As we enter the last month of 2022, it could feel good to close the books on a year fraught with turmoil both geopolitically and economically. The volatility of the capital markets certainly reflected world events. As we look to 2023, never have we experienced most every market participant uttering the word recession. Whether a ‘V’ or a ‘saucer’, a soft or hard landing, very few speak with any sense of optimism, nor provide much in the way of earnings guidance with conviction. And why should they? The overall market is hyper focused on earnings delivery to the decimal point, and companies that miss by fractions are punished with severity by a myopic market. Fear has ruled all, with market prognosticators fiercely adhering to the belief that equities are overvalued and will compress further as the forthcoming recession unfolds. We believe this period is one of historic opportunity for long-term investors – investors who look well beyond the next quarter or two – or three and wish to invest in growth megatrends. As we look at the past decade in the equity market, performance has been led by high tech companies providing platforms for consumers to buy experiences – from media to stuff. These tech platforms have done little to power the production of real things, such as public infrastructure, from transportation to energy. That is changing. At this point in time, the real engines for domestic economic growth are smaller companies that enhance utility with fewer resources. We invest GEOS in businesses providing solutions to most of our challenges today, represented by our portfolio of stocks. These solutions are at valuations relative to growth rates as well as the broad market that are historically low. Long term, thematic and solutions-oriented investing seems so clear and simple to us in theory and philosophy. This unwavering investment objective provided clarity amidst the storm of 2022, as investors sought some sort of flight to quality, or just panicked and sold stocks. We believe our portfolio of solutions to environmental and social problems is the essence of quality. The key we believe to 2023 will not be much different for us. Companies that can execute over time, providing solutions to the world’s problems will generate better growth than the broad market. We watch their profitability, capital efficiencies and execution – all extremely important in these times.


Very best to you into year-end.






This commentary is for informational purposes only.
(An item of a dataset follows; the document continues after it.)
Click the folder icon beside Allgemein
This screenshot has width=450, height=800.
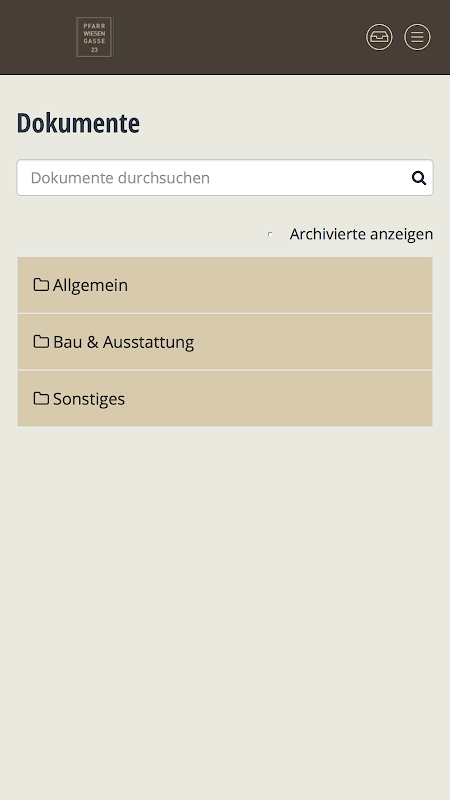point(41,284)
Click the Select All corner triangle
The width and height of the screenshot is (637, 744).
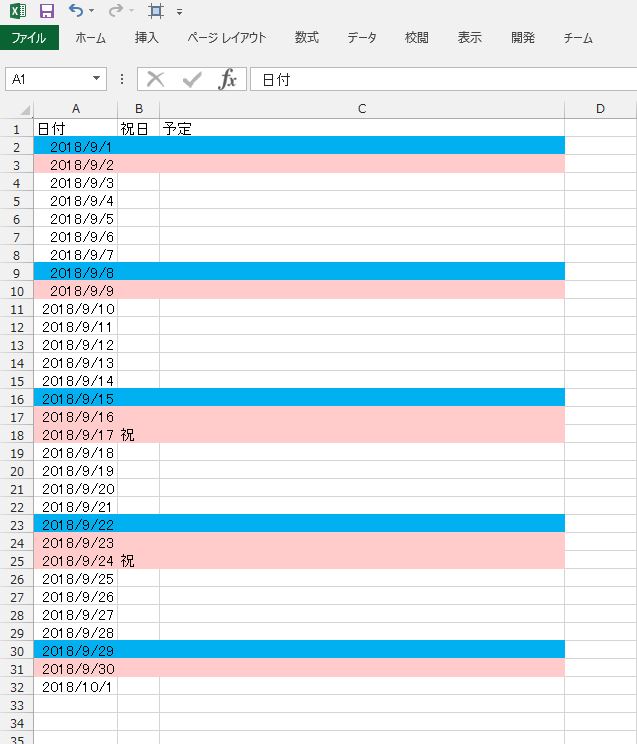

It does not constitute investment advice and is not intended as an endorsement of any specific investment. The opinions and analyses expressed in this commentary are based on Essex Investment Management LLC’s (“Essex”) research and professional experience and are expressed as of the date of its release. Certain information expressed represents an assessment at a specific point in time and is not intended to be a forecast or guarantee of future results, nor is intended to speak to any future periods. Accordingly, such statements are inherently speculative as they are based on assumptions that may involve known and unknown risks and uncertainties.


This does not constitute an offer to sell or the solicitation of an offer to purchase any security or investment product, nor does it constitute a recommendation to invest in any particular security. An investment in securities is speculative and involves a high degree of risk and could result in the loss of all or a substantial portion of the amount invested. There can be no assurance that the strategy described herein will meet its objectives generally or avoid losses. Essex makes no warranty or representation, expressed or implied; nor does Essex accept any liability, with respect to the information and data set forth herein, and Essex specifically disclaims any duty to update any of the information and data contained in the commentary. This information and data does not constitute legal, tax, account, investment or other professional advice. Essex being registered by the SEC does not imply a certain level of skill or training.